Quote, word for word, every line starting at the line that contains "This screenshot has width=451, height=340." and ending with the last line of the records; include both of these lines and no others.

— Extracted records —
——————————

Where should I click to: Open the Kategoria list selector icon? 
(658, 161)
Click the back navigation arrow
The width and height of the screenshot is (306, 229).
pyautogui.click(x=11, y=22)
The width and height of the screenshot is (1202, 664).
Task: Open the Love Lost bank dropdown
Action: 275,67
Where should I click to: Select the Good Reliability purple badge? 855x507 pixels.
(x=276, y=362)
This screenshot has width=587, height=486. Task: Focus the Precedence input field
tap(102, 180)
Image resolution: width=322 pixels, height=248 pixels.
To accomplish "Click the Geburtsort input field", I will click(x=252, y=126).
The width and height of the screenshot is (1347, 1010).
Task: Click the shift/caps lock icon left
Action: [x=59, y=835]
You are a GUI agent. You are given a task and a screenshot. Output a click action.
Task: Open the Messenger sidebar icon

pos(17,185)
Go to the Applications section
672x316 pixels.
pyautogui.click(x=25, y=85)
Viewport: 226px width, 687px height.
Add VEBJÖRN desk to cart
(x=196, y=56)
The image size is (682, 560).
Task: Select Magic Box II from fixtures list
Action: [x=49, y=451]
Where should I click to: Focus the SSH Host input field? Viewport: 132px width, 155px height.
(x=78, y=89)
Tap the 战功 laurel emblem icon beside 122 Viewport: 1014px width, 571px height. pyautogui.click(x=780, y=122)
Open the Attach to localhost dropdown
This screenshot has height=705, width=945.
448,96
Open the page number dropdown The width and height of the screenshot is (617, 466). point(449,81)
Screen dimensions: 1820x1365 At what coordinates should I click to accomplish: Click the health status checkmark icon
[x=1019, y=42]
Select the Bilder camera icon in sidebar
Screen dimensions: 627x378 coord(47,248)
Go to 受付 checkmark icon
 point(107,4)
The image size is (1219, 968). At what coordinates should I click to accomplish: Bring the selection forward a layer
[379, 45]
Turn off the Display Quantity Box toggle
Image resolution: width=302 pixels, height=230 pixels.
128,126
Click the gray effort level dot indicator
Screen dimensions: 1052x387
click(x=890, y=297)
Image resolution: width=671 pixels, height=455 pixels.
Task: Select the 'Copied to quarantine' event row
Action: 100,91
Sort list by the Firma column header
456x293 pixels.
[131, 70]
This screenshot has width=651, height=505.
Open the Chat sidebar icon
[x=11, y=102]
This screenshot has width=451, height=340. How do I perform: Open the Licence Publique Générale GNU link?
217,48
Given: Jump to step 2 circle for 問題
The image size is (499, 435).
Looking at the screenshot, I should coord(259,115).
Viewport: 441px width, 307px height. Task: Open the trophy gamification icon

——————————

— SOLUTION FOR THIS PROBLEM —
This screenshot has width=451, height=340. How do I perform: Open the Licence Publique Générale GNU link?
217,48
Given: Jump to step 2 circle for 問題
The image size is (499, 435).
Looking at the screenshot, I should coord(259,115).
Viewport: 441px width, 307px height. Task: Open the trophy gamification icon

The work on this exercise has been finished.